France's finance minister promised that some 15 million households would benefit from tax cuts announced by President Emmanuel Macron, but the move did little to calm tempers among protesters.
Yellow vest protests are taking place in France's main cities for the 24th consecutive week to challenge economic policies that President Emmanuel Macron stood by while unveiling measures intended to quell the anti-government movement.
In Paris, a few thousand people participated in two peaceful demonstrations on Saturday.
Veterans of the protests, which have been running for six months now, led off the Paris march, organised by the militant CGT union.

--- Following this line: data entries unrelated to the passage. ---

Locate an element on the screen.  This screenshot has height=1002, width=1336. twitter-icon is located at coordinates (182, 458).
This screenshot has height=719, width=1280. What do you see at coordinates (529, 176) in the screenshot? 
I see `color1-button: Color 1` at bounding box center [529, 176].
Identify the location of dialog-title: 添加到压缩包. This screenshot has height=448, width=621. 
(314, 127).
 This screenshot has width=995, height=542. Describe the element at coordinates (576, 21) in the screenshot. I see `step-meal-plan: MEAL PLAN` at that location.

But in a new development, many senior figures from the radical left marched with them, including Jean-Luc Melenchon, the leader of France Unbowed and one of Macron's most vocal critics.
In the eastern city of Strasbourg, near the German border, police used tear gas to stop a crowd heading toward the European Parliament building.

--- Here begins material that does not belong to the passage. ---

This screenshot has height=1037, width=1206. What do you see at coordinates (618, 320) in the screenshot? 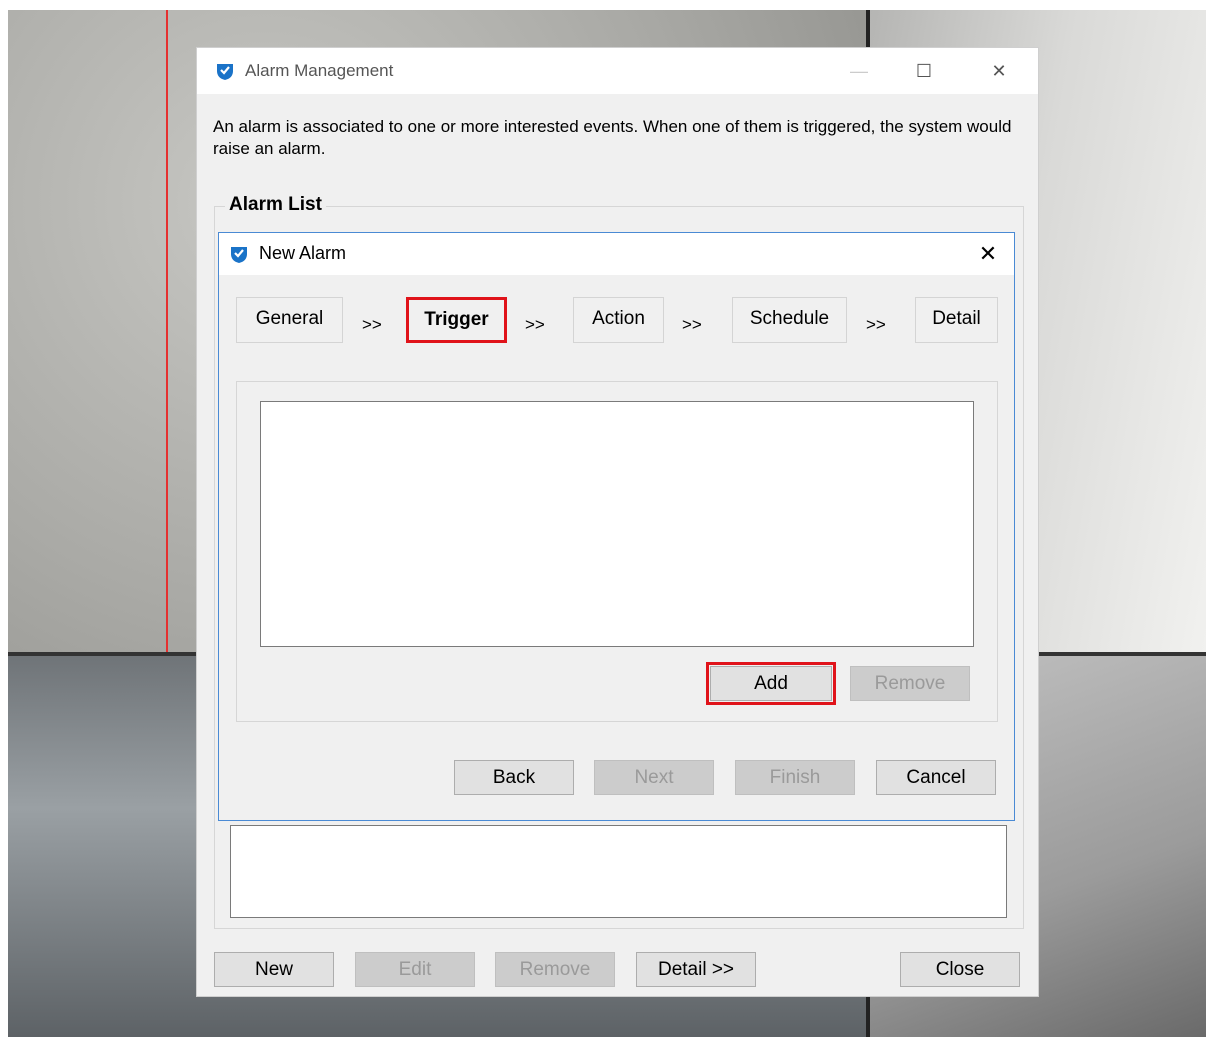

In his response to the movement, Macron announced tax cuts for middle-class workers and plans to close France's elite college for top civil servants and politicians.
But he said he would keep pushing pro-business policies opposed by protesters who criticise Macron for his alleged favouring of the wealthy and are demanding wage and pension increases.
#GiletsJaunes #YellowVests— Jacpoludek (@Jacpoludek) April 27, 2019
4. #Paris pic.twitter.com/vb4H41hYGm
Disappointed by Macron's plans
Thierry-Paul Valette, the founder of a group called Yellow Vests Citizens and one of the organisers of the movement, said on Friday that Emmanuel Macron failed to deliver on the protesters demands.
"We have not received satisfaction, therefore, we will continue the movement," Valette said.
Valette also criticised Macron's personality labelling him as "brutal" and "stubborn."
'Too little, too late'
For many within the yellow vest movement, Macron's reforms were simply too little, too late.
In Aubagne near Marseille, a dozen or so protesters angrily rejected his speech, denouncing the reforms as "stupid trivial measures" which they said showed he had "not listened to the people's demands".
"He's taking us for idiots, it's a load of crap," fumed Jean-Luc, a shopkeeper who said he had "had enough of seeing elderly people rummaging through dustbins".
And he was also fed up "with rich people thinking they could teach (the protesters) a lesson".
Priscillia Ludosky, a key figure in the movement, simply tweeted the dates of the next seven Saturdays, each marked with the word: "demo".
In saying he would continue with his reform programme and even step up the pace, Macron had "stuck his fingers up at the yellow vests" said Sebastian Chenu, spokesman for the far-right National Rally.
Plans to increase diesel prices and raise taxes on pensions provided the spark that initially triggered the protests in rural France in November, which quickly ballooned into a full-scale anti-government rebellion.
A poll carried out for Le Figaro newspaper found that 63 percent of people found Macron unconvincing and 80 percent thought the "yellow vest" protests would continue.